## Activity:
Where the line containing "Screen dimensions: 1261x440" appears, begin retyping; continue exactly through the final line of the data. Omit every picture.

[Collected data entries]
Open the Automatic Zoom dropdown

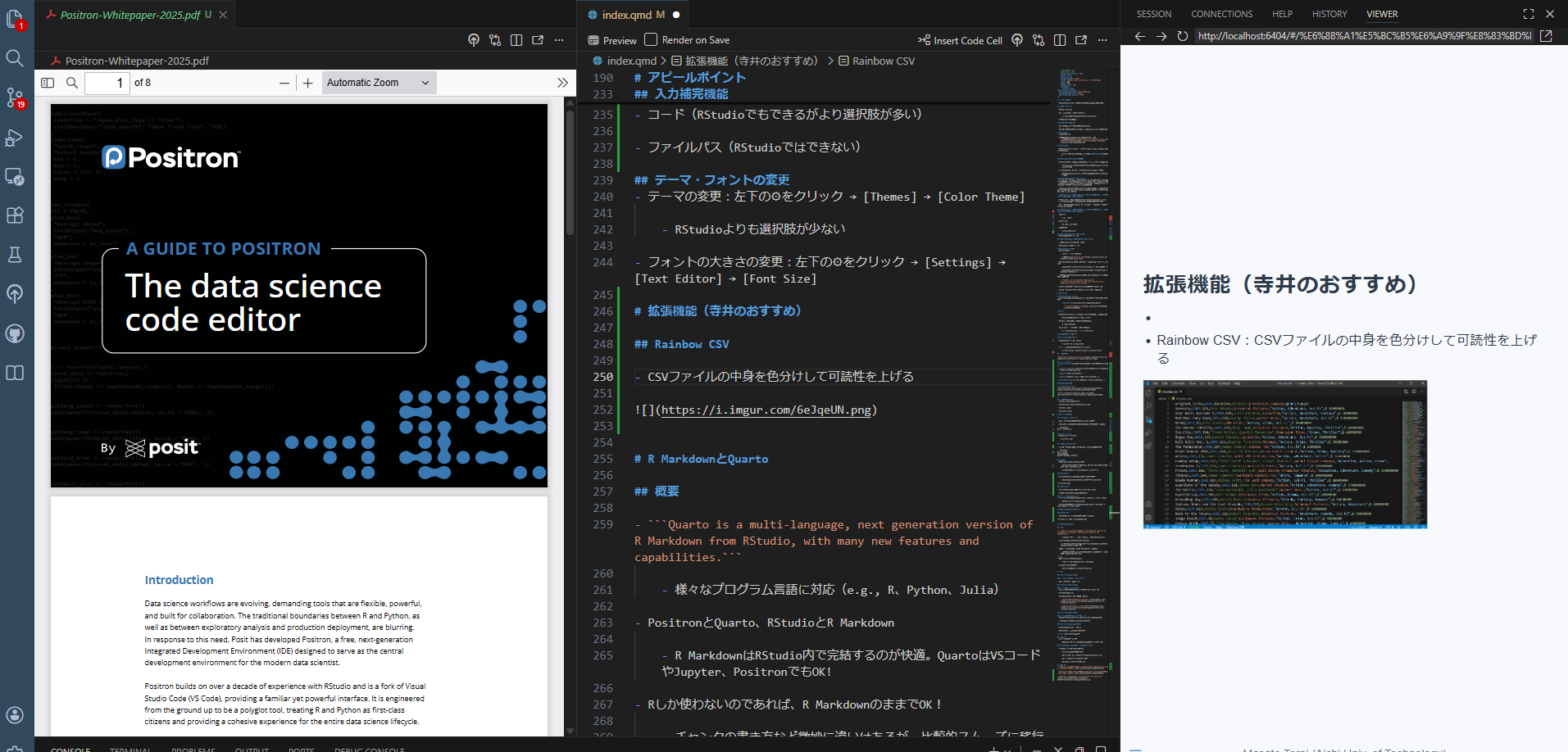(x=378, y=83)
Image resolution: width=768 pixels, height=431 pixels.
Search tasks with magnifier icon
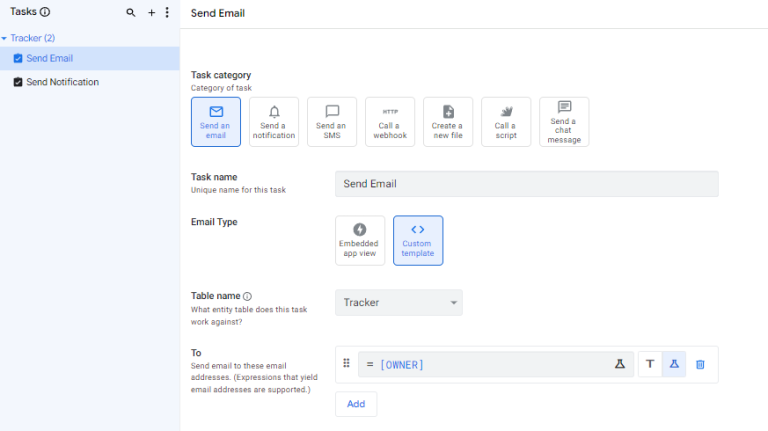coord(131,13)

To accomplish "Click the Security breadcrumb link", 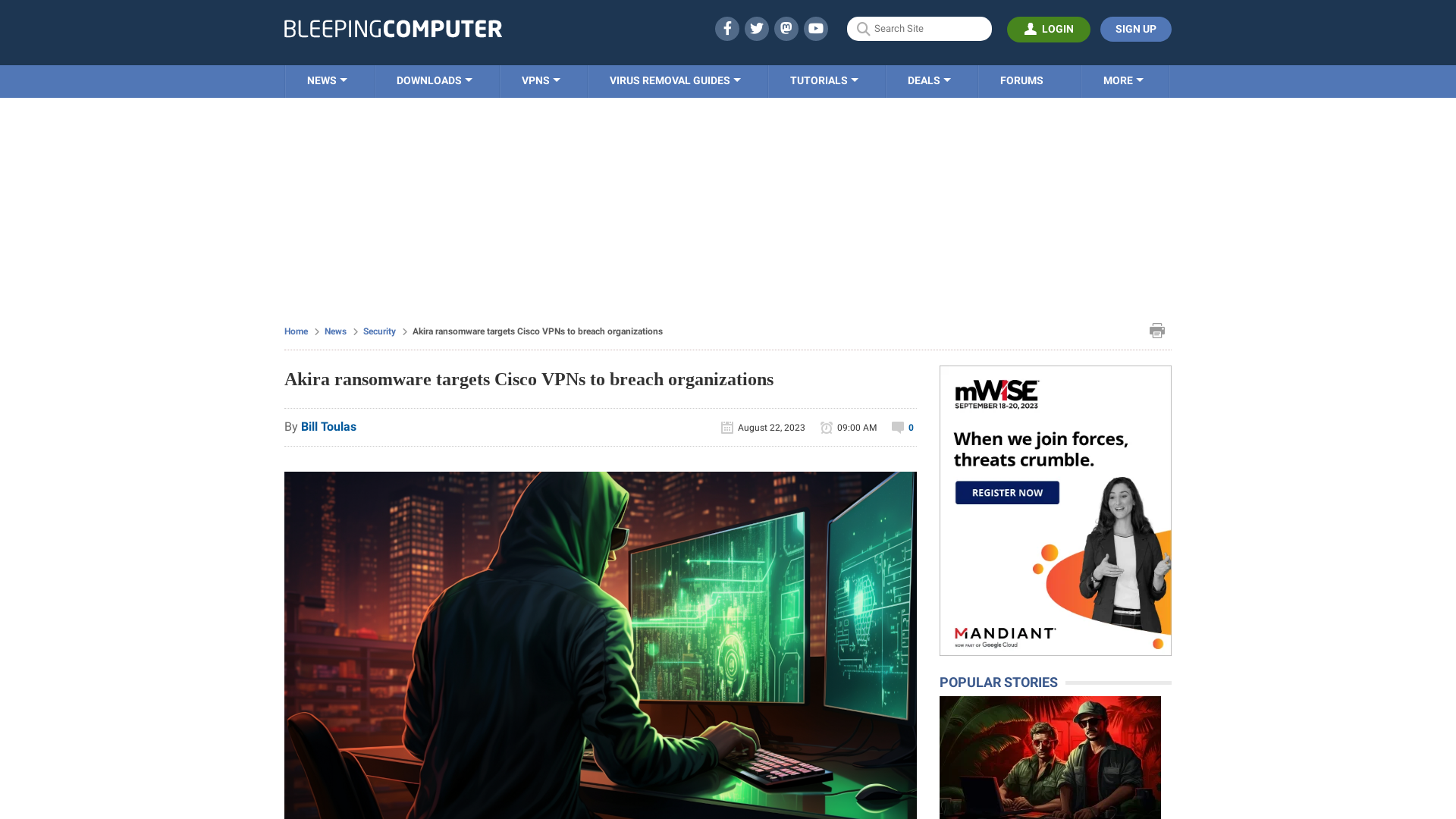I will click(x=379, y=331).
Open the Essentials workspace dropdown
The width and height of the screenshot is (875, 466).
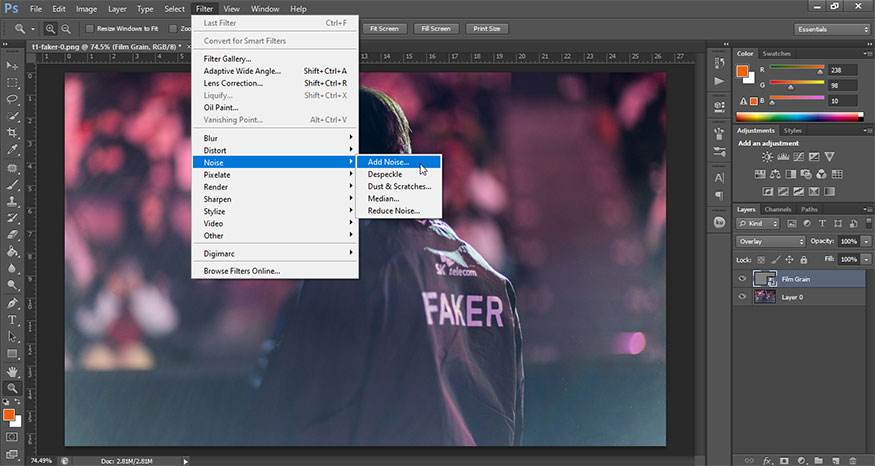[x=831, y=29]
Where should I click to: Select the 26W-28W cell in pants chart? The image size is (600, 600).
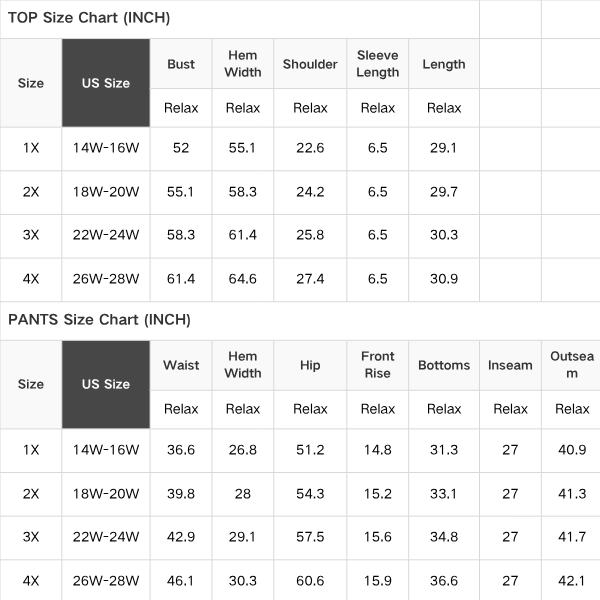(106, 580)
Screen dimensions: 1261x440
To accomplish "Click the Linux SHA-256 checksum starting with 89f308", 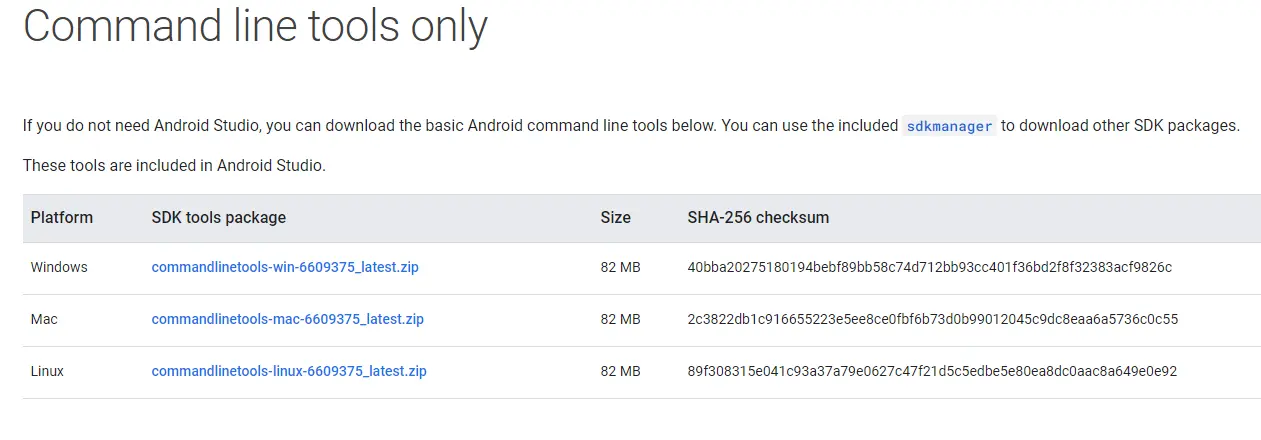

## Result for this task:
Screen dimensions: 1261x440
To accomplish "Click the Linux SHA-256 checksum starting with 89f308", 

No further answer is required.